I recovered after a nameless interval, a phantasmagoria of wild, drugged dreams. My senses came slowly. At first, there were dim muffled voices and the tread of footsteps. Then I knew that I was lying on the ground, and that I was indoors. It was warm. My overcoat was off. Then I realized that I was bound and gagged.

I opened my eyes. Alan was lying inert beside me, roped and with a black gag around his face and in his mouth. We were in a huge dim open space. Presently, as my vision cleared, I saw that the dome was overhead. This was a circular, hundred-foot-wide room. It was dimly lighted. The figures of men were moving about, their great misshapen shadows shifting with them. Twenty feet from me there was a pile of golden rock—chunks of gold the size of a man's fist, or his head, and larger, heaped loosely into a mound ten feet high.

Beyond this pile of ore, near the center of the room, twenty feet above the concrete floor, there was a large hanging electrolier. It cast a circular glow downward. Under it I saw a low platform raised a foot or two above the ground. A giant electro-microscope was hung with its twenty foot cylinder above the platform. Its intensification tubes were glowing in a dim phosphorescent row on a nearby bracket. A man sat in a chair on the platform at the microscope's eyepiece.
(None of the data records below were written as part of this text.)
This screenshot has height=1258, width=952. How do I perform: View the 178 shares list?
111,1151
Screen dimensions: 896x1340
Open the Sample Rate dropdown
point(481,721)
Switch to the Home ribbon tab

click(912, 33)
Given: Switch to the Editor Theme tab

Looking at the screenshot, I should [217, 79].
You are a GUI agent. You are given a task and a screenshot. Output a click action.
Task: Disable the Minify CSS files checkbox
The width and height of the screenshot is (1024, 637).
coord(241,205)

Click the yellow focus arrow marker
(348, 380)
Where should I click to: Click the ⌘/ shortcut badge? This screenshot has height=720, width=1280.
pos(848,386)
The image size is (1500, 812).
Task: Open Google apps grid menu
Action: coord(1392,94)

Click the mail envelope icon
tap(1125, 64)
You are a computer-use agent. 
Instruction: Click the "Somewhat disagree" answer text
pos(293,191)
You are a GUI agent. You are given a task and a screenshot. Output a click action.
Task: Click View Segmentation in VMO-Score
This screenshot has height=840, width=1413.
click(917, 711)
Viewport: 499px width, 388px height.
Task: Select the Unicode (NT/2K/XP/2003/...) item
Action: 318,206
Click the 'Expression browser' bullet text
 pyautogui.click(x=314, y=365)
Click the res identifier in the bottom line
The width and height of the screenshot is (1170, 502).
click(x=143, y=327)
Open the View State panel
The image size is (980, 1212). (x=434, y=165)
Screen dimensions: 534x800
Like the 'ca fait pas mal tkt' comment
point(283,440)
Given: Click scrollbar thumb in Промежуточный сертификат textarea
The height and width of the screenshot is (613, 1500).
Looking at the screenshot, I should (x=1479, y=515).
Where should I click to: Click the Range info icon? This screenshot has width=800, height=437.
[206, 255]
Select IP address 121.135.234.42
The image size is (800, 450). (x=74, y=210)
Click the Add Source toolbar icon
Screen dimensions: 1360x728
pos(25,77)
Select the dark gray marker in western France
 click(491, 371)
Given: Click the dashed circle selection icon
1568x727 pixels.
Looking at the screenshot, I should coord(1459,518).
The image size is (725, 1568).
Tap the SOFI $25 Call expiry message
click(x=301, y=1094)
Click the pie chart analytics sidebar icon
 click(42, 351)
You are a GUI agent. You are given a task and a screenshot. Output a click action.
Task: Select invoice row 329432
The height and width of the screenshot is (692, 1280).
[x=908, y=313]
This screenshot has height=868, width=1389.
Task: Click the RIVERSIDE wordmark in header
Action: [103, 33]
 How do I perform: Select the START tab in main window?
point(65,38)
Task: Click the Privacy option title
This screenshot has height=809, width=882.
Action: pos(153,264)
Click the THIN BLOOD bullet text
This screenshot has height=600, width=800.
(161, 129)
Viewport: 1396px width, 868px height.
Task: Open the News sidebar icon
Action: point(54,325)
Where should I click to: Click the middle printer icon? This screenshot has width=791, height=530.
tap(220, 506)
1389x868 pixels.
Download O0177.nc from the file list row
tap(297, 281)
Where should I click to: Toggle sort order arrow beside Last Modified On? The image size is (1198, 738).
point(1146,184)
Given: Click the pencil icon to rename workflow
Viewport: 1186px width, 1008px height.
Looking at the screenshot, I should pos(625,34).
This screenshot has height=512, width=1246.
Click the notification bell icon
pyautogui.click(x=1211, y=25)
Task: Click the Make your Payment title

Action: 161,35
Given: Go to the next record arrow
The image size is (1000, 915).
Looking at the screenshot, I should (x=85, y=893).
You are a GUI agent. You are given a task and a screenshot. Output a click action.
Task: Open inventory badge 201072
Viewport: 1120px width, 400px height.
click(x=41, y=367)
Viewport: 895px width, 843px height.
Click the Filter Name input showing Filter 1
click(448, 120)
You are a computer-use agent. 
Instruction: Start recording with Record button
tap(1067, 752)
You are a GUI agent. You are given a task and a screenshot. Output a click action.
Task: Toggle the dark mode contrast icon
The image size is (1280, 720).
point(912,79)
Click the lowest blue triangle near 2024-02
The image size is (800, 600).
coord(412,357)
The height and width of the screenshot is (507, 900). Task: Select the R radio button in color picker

I saw all this with a brief glance, then my attention went to a white stone slab under the giant lense. It rested on the platform floor, a two-foot square surface of smooth white marble. A little roped railing a few inches high fenced it. And in its center lay a fragment of golden quartz the size of a walnut!

There was a movement across my line of vision. Two figures advanced. I recognized both of them. And I strained at my bonds; mouthed the gag with futile, frenzied effort. I could no more than writhe; and I couldn't make a sound. I lay, after a moment exhausted, and stared with horror.

The familiar hunched figure of Polter advanced toward the microscope. And with him, his huge hand holding her wrists, was Babs. They were nearly fifty feet from me, but with the light over them I could see them clearly. Babs' slim figure was clad in a long skirted dress—pale blue, now, with the light on it. Her long black hair had fallen disheveled to her shoulders. I couldn't see her face. She did not cry out. Polter was half dragging her as she resisted him; and then abruptly she ceased struggling.

I heard his guttural voice. "That iss better."

They mounted the platform. They were very small and seemed to be far away. I blinked. Horror surged over me. Their figures were dwindling as they stood there. Polter was saying something to the man at the microscope. Other men were nearby, watching. All were normal, save Polter and Babs. A moment passed. Polter was standing by the chair in which the man at the microscope was sitting. And Polter's head barely reached its seat! Babs was clinging to him now. Another moment and they were both tiny figures down by the chair-leg. Then they began walking with swaying steps toward the miniature railing of the white slab. The white reflection from the slab plainly illumined them. Polter's arm was around Babs. I had not realized how small they were until I saw Polter lift the rope of the little four-inch fence, and he and Babs stooped and walked under it. The fragment of quartz lay a foot from them in the center of the white surface. They walked unsteadily toward it. But soon they were running.

My horrified senses whirled. Then abruptly I felt something touch my face! Alan and I were lying in shadow. No one had noticed my writhing movements, and Alan was still in drugged unconsciousness. Something tiny and light and soundless as a butterfly wing brushed my face! I jerked my head aside. On the floor, within six inches of my eyes, I saw the tiny figure of a girl an inch high! She stood, with a warning gesture to her lips—a human girl in a filmy flowing robe. Long, pale golden tresses lay on her white shoulders; her face, small as my little fingernail, colorful as a miniature painted on ivory, was so close to my eyes that I could see her expression—warning me not to move.